In 1944, Leo and Pajsech were deported to Auschwitz. Leo was issued a prisoner’s uniform and number, though he was never tattooed—he remained there for only ten days before being transported onward. In that short span of time, Leo witnessed the murder of his brother Pajsech, a loss that would mark him for the rest of his life.

Leo was transferred to Kaufering Lager IV, a subcamp of Dachau. There, he was imprisoned under horrific conditions until liberation by the U.S. Army on May 1, 1945. Of his immediate family, only his sister Malka survived the Holocaust.
After liberation, Leo spent time in the Feldafing Displaced Persons Camp, one of the first DP camps established for Holocaust survivors. In 1949, he immigrated to the United States, arriving in New York aboard the USAT General C. C. Ballou on November 30. Soon after, he settled in Cincinnati, determined to rebuild a life from unimaginable loss.
Leo applied for U.S. citizenship in 1950 and completed the process in 1954. He chose the name Leo C. Wilich, keeping the “C” as a living tribute to his family. He worked for many years as a furrier at Lowenthal’s Furs of Cincinnati, eventually retiring after a lifetime of quiet perseverance.
Leo never turned away from his past. He preserved his concentration camp uniform—an object designed to erase identity—and transformed it into something profoundly human. He cared for it meticulously, because to him it was not only a symbol of suffering, but of survival.

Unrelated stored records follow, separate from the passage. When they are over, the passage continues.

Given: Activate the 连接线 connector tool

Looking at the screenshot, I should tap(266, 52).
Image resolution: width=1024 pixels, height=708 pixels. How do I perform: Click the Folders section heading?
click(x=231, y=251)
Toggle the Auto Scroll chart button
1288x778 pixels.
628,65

On difficult days, Leo would take the uniform from his closet, put it on, and look at himself in the mirror. In that reflection, he reminded himself that he had already endured the worst days imaginable: the ghetto, Auschwitz, Dachau. Whatever challenges he faced in the present, he knew he had the strength to overcome them.
As his cousin Hannah Goldman wrote,
“Leo understood the freedom he found in the U.S. could never be disengaged from its hard-won roots in his suffering.”
Leo carried that understanding into a life of service. He was a founding member of Jewish Survivors from Nazism, which later became the Holocaust and Humanity Center. He was deeply active in the Jewish community and volunteered his time at the Jewish Hospital, giving back to the society that allowed him to begin again.
Leo’s life stands as testimony—not only to what was lost, but to what can be rebuilt. Through memory, resilience, and purpose, he transformed suffering into meaning and ensured that his story, and the stories of those who did not survive, would never be forgotten.